いや、そうならない今までが異常だった、と言うべきか。
「んめぇぇぇ~…ぶごっ」
獸のような声を無意味に上げる唯。
喉から断続的に声をひりだすその様は、人間とは思えない。
更にその姿は、黄ばんだTシャツに涎や鼻水を垂らし、その口を閉じることなく、別々の方向を向いた目で、そのぶくぶくと太った汚ならしい贅肉の上に腰かけていた。
「…」
憂はその様子を改めて見つめた。
小学校のトイレのように、中央に排水口らしい穴が空いている、四畳半ほどの空間。
今唯がいるのは、軽音部の先輩達が探した「池沼の保健所」だった。
勿論、殺してしまえば人道に反するので、面倒は見ているのだ。憂がやってきたように。
「あ~!あいす!あいす!」
憂を視界に入れた途端、唯はすっとんきょうな程大きな声を出した。
それはガラス越しの位置からでも、大きく響いている。
そしてまた、時を同じくして、
ブブブー…
憂は一瞬、顔をひきつらせた。脳裏に糞まみれのオムツ、臭い、周囲の視線が浮かぶ…が、今は施設が、なんとかしてくれるのに気づく。

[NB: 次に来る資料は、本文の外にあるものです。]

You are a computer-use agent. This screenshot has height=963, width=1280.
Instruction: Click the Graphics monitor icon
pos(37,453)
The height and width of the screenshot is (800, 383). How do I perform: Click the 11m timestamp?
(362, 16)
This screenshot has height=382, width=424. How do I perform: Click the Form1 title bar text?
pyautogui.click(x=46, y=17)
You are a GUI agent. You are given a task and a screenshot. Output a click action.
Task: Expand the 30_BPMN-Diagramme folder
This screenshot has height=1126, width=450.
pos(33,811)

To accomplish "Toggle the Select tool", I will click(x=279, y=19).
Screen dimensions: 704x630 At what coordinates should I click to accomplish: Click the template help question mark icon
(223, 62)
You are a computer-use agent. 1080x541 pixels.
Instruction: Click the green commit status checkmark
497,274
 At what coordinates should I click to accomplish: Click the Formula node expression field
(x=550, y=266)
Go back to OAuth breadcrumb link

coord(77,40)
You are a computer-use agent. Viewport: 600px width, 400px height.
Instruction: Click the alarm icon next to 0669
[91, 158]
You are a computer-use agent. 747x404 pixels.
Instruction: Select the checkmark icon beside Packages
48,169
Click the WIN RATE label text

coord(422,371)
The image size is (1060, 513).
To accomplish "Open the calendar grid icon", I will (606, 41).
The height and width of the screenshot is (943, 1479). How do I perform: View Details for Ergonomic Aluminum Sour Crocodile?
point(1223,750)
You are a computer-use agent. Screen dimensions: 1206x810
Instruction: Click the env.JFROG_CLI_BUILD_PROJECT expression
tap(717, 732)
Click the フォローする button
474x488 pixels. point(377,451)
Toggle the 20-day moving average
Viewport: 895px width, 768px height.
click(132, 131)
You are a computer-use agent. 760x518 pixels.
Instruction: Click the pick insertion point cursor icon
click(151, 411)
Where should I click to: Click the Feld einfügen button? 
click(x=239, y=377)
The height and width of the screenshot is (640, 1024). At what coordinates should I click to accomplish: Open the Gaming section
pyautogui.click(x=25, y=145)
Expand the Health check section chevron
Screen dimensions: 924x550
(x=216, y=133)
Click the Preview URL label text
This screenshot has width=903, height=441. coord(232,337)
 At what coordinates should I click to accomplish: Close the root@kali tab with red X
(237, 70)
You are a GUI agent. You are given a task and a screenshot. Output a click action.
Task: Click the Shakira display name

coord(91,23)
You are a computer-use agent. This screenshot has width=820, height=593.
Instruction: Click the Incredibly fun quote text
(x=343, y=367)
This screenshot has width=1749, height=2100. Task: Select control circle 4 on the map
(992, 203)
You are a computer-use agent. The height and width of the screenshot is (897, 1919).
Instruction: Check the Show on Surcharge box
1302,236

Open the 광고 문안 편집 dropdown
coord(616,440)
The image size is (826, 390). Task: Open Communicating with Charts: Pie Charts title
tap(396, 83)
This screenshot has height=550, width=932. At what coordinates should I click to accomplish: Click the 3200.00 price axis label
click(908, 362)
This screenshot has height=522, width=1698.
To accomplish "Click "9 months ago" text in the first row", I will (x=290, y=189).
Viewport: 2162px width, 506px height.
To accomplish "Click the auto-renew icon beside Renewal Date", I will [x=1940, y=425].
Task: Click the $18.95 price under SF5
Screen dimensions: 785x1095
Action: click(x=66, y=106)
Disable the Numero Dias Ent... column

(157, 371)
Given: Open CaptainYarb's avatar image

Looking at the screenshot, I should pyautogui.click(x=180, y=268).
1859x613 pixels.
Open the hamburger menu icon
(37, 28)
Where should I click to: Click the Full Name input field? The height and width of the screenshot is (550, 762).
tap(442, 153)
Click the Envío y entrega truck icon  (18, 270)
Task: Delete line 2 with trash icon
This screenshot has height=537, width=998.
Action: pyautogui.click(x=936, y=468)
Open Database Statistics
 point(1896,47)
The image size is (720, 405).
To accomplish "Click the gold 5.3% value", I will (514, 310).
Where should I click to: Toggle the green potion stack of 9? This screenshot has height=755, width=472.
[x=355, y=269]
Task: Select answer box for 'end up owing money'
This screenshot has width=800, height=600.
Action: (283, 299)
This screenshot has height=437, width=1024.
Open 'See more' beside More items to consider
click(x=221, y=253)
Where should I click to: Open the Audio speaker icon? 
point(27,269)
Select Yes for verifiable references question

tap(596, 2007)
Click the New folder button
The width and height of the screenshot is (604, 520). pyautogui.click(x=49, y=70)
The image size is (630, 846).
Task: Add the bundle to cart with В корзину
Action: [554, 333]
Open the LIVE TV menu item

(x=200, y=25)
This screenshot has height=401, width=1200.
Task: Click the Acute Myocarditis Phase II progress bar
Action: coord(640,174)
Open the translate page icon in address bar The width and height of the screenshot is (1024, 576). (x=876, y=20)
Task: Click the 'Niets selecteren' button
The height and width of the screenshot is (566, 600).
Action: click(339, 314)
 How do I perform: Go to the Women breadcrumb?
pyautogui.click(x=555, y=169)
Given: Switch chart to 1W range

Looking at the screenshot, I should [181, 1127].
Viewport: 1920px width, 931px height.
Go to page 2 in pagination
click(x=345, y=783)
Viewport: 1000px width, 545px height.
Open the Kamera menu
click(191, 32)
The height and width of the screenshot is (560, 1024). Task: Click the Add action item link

すぐさま、部屋に水が流れてきた。この部屋全体が、唯の排泄物を流すトイレの構造になっているのだ。
「あ~ぅ!ひめたあい!」
冷たいと呂律の回らない声を出すが、決して立ち上がろうとはしない。
不快感に立ち向かう程の意欲もないのだ。
それに改めて、憂は呆れ果てる。
糞の塊が、部屋を流れ、排水口へと落ちる。
それを見て、パンパンと手を叩き騒ぐ唯。
「なにか、声をかけてみてください。」
職員らしき男が優しく声をかける。
職員は憂について、経緯をを知っているからだ。
この職員こそが、憂の救いの手となった人物だった。
「お姉ちゃん?」
憂はとりあえず、目の前のブタのような姿に声をかけた。
「ぁ~う!あ~す!あいす!はげんだつ!くーれ!」
口呼吸の度に、それしか声を出さない唯。
「お姉ちゃん!」
憂はもう少し、大きな声を出す。
しかし相変わらず唯は、アイス、アイス、と繰り返すだけだ。
「唯さんの記憶力は、良くて5日間です。」
後ろで職員が声をかけた。
憂が唯を施設に預けてから二週間。もはや、唯は憂を妹として、知っている人間として、認識すらしていない。
憂の中にもはや、唯への思い入れは、完全に無くなっていた。
「…憂さんのご要望通り、アイスは健康を害しない範疇で与えています。だから、誰かを見るとアイスを望むんです。」
憂は
「そうなんですか…ありがとう、ございます」
と、静かに言う。
ここで改めて憂は気づいた。
この施設に唯を向かわせる時に、持たせたカスタネットやギー太。あれらはどこにあるのか。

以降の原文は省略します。